━━ Records shown

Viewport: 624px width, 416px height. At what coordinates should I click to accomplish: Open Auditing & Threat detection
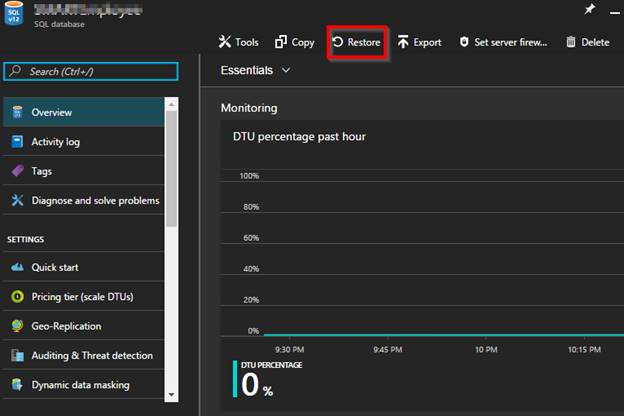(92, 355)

━━━━
━━ Records shown

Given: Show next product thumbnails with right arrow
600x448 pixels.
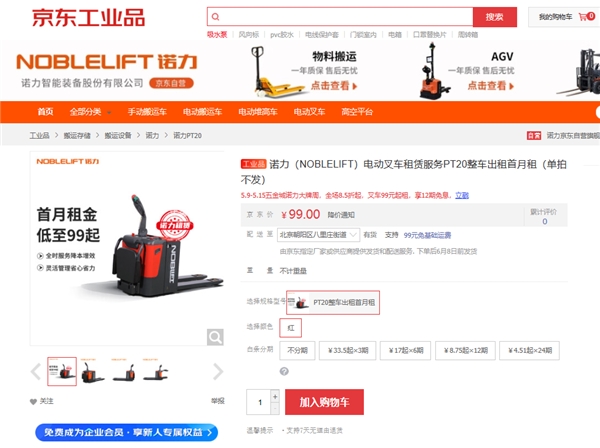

━━━━
━━ Records shown

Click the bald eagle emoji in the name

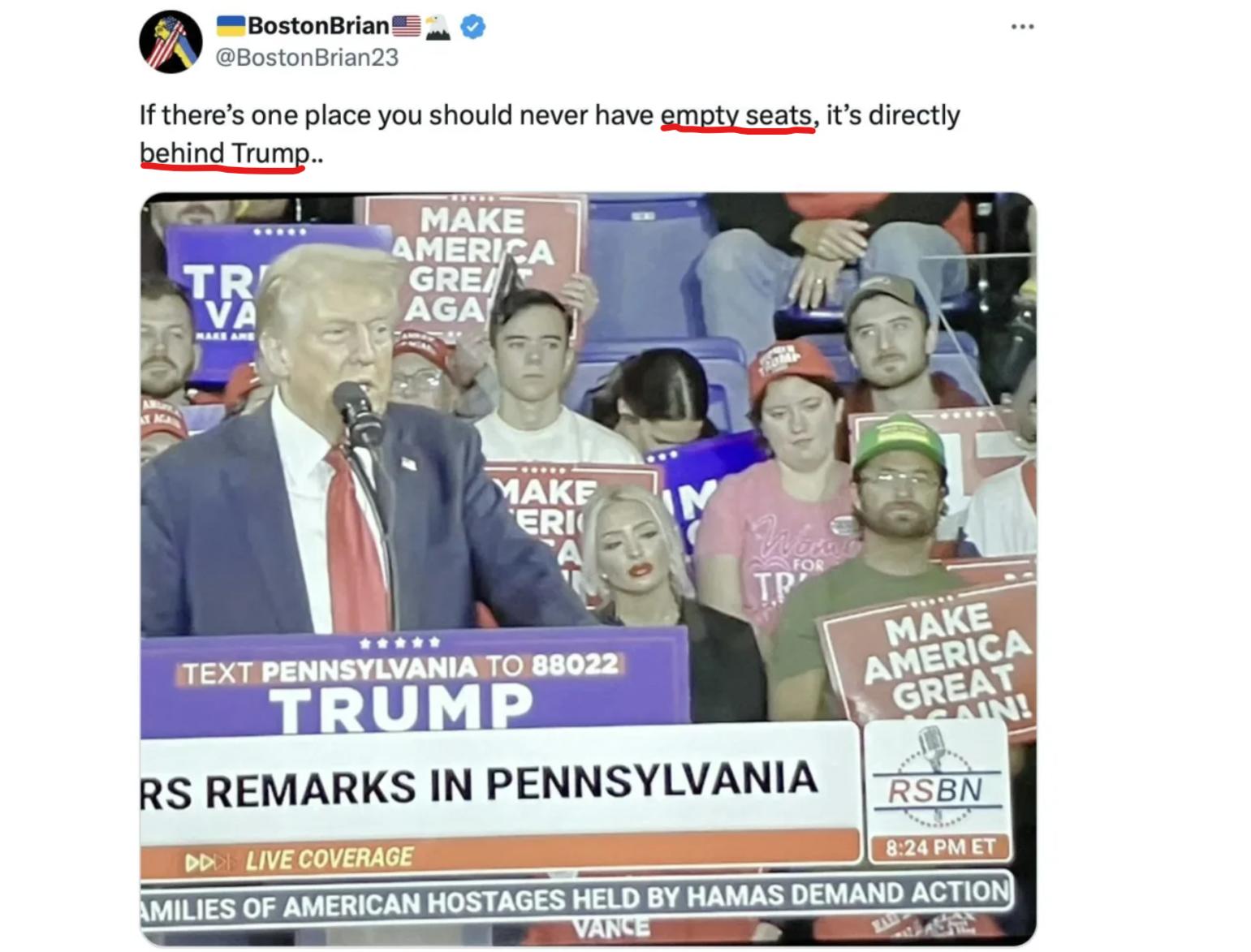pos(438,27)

━━━━

> **Problem to solve**: Starting at the line above that holds "Given: Show next" and ending at the line that holds "600x448 pixels.", transcribe each line exactly and include no other lines.

> **Solution to this exercise**:
Given: Show next product thumbnails with right arrow
600x448 pixels.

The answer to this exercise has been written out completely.